# [YOUR OBJECTIVE]
Find all lines in the records that include the word "button", and copy them out.

*** Opening STUDY MATERIAL ***

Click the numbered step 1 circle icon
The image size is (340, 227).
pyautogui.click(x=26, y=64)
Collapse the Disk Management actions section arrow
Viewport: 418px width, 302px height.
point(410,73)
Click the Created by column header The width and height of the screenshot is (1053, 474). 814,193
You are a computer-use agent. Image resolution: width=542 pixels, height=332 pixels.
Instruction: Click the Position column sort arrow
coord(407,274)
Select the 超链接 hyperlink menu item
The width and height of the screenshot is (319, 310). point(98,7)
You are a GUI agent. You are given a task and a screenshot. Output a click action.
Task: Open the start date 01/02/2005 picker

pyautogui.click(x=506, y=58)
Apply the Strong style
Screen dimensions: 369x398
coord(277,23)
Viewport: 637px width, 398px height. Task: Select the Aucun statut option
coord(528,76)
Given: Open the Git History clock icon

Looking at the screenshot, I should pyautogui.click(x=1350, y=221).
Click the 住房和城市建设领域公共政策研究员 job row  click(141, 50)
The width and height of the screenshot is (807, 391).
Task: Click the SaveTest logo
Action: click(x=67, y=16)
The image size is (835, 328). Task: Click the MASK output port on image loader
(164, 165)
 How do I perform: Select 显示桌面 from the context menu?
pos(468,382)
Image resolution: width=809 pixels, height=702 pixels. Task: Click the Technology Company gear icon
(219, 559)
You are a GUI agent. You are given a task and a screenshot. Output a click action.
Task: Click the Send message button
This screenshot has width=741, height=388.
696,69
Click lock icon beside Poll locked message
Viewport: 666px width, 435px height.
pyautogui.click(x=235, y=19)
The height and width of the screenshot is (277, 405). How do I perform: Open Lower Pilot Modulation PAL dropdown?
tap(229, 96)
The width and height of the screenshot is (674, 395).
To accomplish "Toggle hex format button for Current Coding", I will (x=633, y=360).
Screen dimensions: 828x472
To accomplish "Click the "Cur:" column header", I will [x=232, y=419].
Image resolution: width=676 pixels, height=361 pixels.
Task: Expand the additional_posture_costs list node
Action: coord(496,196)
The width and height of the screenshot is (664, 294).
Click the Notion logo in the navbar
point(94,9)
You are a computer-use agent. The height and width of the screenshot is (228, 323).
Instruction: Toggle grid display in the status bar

*** Closing STUDY MATERIAL ***

# [RESPONSE TO THIS TASK]
Task: Click the Send message button
To accomplish "Toggle hex format button for Current Coding", I will (x=633, y=360).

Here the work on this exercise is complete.